*ASSIGNMENT:* Please show all lines of the records that include "column".

*THE DATA:*
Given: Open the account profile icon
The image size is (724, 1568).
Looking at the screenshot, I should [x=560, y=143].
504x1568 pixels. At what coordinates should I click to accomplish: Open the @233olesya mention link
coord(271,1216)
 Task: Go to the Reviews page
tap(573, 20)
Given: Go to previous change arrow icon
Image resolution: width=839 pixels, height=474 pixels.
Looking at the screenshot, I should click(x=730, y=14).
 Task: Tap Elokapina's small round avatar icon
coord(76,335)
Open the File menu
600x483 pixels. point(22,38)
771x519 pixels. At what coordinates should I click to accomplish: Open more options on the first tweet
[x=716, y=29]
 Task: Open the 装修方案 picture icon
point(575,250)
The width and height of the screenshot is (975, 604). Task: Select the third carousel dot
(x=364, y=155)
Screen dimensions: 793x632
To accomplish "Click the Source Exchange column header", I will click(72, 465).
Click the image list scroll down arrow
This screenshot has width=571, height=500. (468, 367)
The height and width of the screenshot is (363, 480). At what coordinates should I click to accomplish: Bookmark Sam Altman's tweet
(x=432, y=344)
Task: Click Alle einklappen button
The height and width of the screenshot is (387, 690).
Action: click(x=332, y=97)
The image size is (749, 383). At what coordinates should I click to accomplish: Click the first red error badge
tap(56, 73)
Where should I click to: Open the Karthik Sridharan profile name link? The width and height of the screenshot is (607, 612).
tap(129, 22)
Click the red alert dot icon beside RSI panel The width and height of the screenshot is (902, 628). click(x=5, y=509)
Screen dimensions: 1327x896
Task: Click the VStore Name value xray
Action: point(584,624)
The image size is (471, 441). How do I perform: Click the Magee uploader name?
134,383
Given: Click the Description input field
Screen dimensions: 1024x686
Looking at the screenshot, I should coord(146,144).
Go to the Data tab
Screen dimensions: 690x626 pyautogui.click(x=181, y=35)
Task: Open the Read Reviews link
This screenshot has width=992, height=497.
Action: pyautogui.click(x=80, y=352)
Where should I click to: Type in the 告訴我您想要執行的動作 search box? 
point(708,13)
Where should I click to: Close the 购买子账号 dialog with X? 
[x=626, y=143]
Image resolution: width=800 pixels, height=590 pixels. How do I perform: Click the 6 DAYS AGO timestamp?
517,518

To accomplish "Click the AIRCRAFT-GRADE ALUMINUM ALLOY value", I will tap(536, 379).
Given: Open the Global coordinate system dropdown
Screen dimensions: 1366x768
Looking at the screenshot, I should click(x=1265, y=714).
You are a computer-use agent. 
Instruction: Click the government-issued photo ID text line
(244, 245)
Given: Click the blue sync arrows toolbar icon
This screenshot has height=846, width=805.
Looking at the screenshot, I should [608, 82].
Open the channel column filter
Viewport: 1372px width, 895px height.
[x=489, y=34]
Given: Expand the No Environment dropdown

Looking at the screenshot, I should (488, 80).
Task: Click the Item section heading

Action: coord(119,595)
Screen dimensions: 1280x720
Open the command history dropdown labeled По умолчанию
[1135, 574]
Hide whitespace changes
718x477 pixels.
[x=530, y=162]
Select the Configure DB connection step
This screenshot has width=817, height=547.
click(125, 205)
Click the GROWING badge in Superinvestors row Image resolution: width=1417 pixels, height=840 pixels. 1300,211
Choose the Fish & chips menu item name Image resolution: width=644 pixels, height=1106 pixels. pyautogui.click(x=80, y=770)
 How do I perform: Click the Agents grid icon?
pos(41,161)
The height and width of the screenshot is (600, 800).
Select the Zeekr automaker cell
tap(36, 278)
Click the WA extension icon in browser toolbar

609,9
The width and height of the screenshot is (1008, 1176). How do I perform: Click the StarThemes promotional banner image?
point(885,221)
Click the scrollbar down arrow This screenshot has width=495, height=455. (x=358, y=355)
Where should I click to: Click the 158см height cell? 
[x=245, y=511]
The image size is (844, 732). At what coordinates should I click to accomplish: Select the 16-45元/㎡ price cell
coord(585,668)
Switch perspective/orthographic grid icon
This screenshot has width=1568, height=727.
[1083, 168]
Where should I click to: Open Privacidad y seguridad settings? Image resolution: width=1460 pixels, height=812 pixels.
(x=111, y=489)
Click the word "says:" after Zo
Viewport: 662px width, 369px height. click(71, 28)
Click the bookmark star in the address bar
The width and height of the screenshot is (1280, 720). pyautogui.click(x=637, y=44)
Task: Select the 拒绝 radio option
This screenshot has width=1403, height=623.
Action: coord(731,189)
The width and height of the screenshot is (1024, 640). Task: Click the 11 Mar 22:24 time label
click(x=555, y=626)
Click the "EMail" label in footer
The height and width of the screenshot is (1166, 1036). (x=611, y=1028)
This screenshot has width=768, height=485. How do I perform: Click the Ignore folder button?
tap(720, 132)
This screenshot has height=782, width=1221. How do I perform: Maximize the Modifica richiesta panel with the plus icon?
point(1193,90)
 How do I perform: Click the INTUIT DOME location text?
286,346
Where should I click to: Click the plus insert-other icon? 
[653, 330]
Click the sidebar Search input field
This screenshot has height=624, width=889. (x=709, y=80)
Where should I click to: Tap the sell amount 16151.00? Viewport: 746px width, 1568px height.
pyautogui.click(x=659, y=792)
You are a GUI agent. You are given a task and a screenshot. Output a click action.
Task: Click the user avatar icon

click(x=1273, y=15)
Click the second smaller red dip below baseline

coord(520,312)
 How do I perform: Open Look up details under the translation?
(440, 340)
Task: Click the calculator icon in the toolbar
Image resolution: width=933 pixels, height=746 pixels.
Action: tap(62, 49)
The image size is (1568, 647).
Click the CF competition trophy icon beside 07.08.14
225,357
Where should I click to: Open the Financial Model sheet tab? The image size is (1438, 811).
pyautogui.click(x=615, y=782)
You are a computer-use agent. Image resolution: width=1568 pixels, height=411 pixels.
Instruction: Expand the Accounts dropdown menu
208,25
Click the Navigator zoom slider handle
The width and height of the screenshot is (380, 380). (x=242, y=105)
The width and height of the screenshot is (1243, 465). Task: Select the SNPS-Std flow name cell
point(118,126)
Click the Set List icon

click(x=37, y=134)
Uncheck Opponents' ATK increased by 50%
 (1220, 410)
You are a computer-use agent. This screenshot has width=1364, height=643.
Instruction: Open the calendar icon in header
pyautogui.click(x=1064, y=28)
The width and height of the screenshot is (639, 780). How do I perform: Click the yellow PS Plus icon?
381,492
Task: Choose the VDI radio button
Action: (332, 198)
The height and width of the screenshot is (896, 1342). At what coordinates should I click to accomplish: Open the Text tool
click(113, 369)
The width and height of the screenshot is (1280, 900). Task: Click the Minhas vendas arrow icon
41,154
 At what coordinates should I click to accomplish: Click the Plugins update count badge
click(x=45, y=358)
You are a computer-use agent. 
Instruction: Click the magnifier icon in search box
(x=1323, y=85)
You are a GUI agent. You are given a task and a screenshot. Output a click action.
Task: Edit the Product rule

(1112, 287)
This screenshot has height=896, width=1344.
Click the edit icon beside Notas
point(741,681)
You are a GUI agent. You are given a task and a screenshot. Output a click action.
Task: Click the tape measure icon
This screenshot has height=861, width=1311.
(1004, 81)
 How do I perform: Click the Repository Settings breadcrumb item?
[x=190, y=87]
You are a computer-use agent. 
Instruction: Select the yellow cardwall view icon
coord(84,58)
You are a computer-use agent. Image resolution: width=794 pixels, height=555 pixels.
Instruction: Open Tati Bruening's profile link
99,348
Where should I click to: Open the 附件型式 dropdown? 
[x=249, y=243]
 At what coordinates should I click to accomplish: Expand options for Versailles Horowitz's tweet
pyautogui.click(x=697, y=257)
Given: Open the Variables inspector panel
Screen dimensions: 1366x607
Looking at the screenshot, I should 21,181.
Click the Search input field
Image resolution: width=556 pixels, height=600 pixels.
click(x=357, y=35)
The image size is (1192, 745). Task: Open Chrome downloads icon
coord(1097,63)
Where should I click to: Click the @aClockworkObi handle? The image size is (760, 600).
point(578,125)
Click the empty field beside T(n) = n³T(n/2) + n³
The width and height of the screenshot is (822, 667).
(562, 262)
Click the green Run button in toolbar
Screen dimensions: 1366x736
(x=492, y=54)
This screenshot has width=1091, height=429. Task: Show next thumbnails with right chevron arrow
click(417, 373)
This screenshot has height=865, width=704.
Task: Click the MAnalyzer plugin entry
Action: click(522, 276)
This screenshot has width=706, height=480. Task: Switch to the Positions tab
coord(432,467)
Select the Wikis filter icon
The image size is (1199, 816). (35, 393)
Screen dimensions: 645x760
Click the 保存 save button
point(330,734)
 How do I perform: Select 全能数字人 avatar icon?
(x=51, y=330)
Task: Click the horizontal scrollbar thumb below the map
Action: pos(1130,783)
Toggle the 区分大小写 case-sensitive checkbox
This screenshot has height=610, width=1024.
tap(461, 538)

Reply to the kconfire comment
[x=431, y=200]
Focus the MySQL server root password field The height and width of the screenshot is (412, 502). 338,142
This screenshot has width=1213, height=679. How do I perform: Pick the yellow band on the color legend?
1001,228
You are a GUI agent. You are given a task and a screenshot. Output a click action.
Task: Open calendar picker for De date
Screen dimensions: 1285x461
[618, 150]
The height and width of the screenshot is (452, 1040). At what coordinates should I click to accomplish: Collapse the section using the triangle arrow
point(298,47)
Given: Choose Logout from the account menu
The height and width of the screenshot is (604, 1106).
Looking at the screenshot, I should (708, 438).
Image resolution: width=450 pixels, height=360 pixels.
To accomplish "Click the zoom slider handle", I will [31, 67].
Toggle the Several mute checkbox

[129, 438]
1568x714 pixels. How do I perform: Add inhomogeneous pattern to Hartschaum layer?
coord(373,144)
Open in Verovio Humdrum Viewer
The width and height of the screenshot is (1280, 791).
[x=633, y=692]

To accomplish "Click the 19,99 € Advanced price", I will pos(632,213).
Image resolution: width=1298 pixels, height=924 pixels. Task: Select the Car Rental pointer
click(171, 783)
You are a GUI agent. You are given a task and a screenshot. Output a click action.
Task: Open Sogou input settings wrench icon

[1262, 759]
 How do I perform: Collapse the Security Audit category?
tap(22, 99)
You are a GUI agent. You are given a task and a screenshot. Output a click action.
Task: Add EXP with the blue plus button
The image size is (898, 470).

*ANSWER TO THIS TASK:*
To accomplish "Click the Source Exchange column header", I will click(72, 465).
Open the channel column filter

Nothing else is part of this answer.